Il faut dire qu’il s’agit d’une société à part : Technip a été conçu comme un monopole en 1958 sous l’élan directe du général de Gaulle, avec l’appui de l’Institut français du pétrole (IFP). Moquerie de l’histoire : l’entreprise avait été créée dans le but accepté de rejoindre les Etats-Unis sur le plan technologique.

L’international, très estimée par les professionnels du digital

Guillaume Santacruz, un jeune entrepreneur français, a rejoint Campus London, un espace de coworking destiné aux start-up.
Guillaume Santacruz, un jeune entrepreneur français, a rejoint Campus London, un espace de coworking destiné aux start-up. ANDREW TESTA/The New York Times-REDUX-REA

A l’occasion du Forum Expat, un regard sur la vie et les souhaits des Français de l’étranger. Près de 20 % des Français consultés dans une récente étude d’ADP envisagent d’aller œuvrer à l’étranger au cours des deux prochaines années. Mais les circonstances n’y sont nombreuses que dans quelques secteurs, comme l’IA la robotique ou le marketing digital.

L’émigration se porte bien. Le nombre des français à l’étranger n’a cessé de croître, de 3,24 % par an en moyenne sur dix ans. En 2018, elle marque le pas, en diminution de 1,05 %, mais c’est un repli souvent remarqué après une année électorale. Quelque 3 millions de Français sont installés, dont 1,8 million étaient inscrits au 31 décembre 2018 au registre des Français de l’étranger (tous les Français ne s’affirment pas au consulat). Un tiers sont âgés de moins de 25 ans.

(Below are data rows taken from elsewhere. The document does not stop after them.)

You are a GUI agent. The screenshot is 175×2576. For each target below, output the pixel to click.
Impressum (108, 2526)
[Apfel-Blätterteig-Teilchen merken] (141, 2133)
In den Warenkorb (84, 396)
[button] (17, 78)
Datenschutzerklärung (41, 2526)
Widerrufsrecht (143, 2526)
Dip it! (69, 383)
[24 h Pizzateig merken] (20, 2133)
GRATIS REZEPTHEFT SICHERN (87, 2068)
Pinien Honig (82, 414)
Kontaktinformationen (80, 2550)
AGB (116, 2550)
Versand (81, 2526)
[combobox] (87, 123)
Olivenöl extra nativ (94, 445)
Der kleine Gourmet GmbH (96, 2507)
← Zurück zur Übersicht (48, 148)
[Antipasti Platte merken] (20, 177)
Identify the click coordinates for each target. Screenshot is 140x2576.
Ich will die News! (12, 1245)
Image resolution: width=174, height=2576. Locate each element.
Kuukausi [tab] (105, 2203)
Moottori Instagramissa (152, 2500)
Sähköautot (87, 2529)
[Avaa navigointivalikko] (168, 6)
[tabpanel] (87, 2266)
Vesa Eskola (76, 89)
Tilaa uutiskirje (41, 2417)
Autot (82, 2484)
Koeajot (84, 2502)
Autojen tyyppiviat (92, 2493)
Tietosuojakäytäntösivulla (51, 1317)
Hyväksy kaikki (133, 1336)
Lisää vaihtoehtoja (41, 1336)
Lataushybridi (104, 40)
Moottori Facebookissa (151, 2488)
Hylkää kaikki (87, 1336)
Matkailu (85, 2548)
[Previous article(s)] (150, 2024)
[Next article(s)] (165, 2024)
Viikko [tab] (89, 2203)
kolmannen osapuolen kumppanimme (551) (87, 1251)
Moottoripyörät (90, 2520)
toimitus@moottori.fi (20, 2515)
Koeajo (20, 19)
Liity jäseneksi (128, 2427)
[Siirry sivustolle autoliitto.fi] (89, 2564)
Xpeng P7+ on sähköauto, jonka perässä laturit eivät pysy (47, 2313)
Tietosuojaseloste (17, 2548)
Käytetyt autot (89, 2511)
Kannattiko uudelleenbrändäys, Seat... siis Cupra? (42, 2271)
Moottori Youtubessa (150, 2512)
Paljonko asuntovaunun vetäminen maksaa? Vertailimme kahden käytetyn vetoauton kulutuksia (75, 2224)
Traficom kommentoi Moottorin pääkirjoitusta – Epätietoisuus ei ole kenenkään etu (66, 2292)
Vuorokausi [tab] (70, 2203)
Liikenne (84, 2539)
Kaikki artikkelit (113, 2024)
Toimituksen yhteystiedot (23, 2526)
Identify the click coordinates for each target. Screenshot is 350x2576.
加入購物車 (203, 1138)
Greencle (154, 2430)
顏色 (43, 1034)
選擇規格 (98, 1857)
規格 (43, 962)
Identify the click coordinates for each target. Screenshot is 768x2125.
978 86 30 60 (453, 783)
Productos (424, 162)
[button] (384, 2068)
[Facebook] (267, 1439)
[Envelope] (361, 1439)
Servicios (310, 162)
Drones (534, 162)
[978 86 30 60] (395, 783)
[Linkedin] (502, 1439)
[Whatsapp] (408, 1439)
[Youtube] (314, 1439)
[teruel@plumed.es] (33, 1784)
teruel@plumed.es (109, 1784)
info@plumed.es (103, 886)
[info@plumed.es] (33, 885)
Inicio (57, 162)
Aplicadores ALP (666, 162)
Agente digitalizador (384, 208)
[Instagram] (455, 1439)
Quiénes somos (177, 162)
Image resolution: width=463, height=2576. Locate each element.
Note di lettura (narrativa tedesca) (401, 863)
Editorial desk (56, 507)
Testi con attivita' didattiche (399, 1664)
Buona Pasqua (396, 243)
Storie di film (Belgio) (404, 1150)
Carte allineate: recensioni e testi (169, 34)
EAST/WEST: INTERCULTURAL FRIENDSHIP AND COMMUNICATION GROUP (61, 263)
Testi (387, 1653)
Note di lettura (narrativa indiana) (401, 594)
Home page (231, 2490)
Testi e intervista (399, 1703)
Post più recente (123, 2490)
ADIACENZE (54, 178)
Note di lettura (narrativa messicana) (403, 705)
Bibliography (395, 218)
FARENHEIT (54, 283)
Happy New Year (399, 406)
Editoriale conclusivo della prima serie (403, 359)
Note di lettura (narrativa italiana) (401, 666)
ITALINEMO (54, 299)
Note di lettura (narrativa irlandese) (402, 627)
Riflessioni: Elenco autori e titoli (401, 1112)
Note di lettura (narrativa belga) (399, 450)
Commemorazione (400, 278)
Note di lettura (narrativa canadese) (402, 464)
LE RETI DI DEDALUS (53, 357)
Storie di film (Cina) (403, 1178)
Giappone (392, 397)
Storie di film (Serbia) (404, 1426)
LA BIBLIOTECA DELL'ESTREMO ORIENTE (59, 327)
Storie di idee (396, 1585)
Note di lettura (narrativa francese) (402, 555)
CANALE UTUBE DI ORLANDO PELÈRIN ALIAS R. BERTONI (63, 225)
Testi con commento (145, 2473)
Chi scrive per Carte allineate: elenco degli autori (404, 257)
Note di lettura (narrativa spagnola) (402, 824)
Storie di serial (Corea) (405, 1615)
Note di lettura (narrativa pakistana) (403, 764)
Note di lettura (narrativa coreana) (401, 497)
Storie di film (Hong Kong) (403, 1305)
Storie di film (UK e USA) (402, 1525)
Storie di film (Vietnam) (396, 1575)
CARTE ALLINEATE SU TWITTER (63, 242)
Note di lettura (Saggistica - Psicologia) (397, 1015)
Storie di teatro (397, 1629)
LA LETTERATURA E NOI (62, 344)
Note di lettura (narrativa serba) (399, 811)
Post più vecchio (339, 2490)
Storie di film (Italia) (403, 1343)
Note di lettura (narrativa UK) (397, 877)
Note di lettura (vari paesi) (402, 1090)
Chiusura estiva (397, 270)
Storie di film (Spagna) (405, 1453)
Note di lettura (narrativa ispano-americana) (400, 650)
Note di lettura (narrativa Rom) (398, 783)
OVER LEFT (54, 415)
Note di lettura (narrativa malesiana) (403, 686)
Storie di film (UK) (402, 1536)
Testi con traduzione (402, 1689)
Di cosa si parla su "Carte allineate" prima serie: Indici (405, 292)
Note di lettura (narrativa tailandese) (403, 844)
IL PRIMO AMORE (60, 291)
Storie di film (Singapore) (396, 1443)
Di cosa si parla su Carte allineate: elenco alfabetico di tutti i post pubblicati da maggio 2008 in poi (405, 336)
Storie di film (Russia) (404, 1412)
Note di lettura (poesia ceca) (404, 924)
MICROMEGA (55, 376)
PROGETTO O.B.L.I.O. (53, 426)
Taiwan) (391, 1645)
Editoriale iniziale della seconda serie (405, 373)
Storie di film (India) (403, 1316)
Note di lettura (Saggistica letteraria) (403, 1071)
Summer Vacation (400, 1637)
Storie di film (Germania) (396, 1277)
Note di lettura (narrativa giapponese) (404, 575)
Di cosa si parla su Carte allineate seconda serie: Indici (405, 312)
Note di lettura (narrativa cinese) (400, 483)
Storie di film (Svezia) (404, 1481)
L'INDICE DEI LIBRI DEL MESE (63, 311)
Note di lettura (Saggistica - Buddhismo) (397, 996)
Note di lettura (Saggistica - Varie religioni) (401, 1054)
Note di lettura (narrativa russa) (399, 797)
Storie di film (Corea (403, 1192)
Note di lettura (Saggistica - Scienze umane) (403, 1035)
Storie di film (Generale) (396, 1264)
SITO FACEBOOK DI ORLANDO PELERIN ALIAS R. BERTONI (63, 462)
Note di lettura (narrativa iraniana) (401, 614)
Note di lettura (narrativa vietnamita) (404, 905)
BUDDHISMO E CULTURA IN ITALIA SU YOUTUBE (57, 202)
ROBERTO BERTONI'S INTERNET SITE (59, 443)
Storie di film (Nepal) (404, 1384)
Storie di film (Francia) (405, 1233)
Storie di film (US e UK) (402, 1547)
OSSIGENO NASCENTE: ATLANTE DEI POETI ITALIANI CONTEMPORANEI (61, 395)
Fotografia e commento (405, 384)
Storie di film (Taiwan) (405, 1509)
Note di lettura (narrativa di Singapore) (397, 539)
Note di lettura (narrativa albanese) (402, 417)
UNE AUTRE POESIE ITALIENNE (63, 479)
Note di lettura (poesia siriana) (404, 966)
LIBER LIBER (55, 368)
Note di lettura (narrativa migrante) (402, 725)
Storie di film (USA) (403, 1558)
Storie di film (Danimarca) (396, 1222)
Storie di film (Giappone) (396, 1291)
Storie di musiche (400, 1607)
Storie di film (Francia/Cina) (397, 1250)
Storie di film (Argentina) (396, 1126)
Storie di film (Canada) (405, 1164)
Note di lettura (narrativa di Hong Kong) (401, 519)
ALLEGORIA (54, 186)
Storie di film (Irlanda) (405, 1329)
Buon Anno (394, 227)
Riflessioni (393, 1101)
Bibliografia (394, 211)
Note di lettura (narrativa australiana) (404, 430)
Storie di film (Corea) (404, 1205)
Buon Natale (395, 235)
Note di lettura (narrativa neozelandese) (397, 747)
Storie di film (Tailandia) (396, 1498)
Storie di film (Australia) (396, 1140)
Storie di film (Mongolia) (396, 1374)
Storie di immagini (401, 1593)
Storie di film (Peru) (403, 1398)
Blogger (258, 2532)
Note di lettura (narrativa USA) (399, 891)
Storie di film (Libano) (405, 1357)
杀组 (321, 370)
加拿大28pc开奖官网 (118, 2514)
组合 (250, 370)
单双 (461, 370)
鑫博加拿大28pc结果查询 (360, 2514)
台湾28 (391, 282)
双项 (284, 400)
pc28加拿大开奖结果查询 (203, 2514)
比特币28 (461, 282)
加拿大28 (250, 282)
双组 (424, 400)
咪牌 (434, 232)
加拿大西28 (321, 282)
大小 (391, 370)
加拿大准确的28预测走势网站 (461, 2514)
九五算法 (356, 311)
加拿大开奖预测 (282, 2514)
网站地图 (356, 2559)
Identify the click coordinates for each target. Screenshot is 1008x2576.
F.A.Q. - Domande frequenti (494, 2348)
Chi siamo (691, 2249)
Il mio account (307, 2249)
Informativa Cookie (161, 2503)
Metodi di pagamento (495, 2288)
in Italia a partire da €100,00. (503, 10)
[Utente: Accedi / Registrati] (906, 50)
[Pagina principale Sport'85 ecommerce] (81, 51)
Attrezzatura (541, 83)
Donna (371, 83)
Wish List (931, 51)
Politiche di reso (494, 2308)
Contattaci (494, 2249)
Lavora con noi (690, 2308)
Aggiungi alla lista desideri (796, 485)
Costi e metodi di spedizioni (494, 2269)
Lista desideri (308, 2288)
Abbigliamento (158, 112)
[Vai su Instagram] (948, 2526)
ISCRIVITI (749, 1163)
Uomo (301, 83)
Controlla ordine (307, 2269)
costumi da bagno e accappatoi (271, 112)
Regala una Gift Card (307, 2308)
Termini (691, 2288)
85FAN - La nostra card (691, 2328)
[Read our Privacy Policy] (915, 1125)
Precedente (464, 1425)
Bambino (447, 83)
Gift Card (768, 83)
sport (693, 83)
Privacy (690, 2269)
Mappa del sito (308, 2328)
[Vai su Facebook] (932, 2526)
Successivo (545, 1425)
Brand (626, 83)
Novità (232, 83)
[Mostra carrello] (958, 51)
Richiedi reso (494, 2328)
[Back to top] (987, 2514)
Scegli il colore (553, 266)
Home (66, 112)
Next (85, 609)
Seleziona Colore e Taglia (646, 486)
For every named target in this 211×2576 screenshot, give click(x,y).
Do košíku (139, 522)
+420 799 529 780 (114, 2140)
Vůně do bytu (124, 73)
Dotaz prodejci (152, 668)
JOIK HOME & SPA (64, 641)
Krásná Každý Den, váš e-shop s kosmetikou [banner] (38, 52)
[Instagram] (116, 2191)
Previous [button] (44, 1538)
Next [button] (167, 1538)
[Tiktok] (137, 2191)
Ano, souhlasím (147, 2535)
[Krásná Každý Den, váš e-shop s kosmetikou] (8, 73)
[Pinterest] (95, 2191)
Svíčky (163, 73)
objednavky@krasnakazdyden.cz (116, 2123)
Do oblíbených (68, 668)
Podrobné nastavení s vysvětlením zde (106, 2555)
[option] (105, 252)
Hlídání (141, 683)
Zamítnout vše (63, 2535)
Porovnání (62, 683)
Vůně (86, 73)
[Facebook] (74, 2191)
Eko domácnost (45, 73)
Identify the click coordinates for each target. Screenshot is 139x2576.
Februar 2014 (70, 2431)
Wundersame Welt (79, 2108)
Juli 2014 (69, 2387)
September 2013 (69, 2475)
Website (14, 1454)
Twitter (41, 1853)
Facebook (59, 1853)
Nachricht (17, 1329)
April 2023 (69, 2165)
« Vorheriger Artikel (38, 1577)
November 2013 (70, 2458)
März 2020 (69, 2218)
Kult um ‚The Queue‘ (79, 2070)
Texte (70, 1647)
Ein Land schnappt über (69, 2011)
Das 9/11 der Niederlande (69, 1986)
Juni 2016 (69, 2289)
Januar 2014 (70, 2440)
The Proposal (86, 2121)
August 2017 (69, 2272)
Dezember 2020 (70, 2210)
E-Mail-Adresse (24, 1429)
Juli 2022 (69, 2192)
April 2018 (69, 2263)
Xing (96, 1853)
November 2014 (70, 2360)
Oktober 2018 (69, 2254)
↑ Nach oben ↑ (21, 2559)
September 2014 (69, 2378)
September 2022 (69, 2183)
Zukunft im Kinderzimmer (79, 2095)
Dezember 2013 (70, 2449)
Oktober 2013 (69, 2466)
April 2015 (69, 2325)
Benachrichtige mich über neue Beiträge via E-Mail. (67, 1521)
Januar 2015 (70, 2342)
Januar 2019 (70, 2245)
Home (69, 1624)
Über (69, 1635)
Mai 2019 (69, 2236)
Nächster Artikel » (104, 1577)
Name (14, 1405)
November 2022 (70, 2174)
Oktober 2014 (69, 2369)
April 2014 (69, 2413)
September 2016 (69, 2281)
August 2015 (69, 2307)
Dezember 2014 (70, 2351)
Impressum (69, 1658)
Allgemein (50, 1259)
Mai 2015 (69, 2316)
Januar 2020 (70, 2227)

Près de la moitié des expatriés français sont introduits en Europe et plus de 20 % en Amérique. Les pays où la présence française conformément consignée par le ministère des Affaires étrangères est la plus forte sont, dans l’ordre, la Suisse, les Etats-Unis, le Royaume-Uni, la Belgique, l’Allemagne et le Canada.

On remarque une partie de ces pays parmi les buts les plus estimés par les émigrés de toutes nationalités qui désirent activer leur évolution professionnelle. Selon la 11e édition de l’étude Expat Explorer, faite par HSBC et diffusée en janvier, l’Allemagne, le Bahreïn et le Royaume-Uni sont le top 3 des destinations mondiales où fonder une carrière internationale. En France, ce que les expatriés plébiscitent, c’est plutôt l’équilibre vie privée-vie professionnelle.

Hors zones frontalières, peu d’offres

Selon la dernière étude ADP sur le marché du travail en Europe (The Workforce View in Europe 2019, effectuée en octobre 2018 auprès de 10 585 salariés en Europe, dont 1 410 en France), près de 20 % des Français consultés voient de déménager à l’étranger pour travailler au cours des deux prochaines années, et, parmi eux, 4,9 % y songent très fortement. Les plus nombreux étant les 25-34 ans.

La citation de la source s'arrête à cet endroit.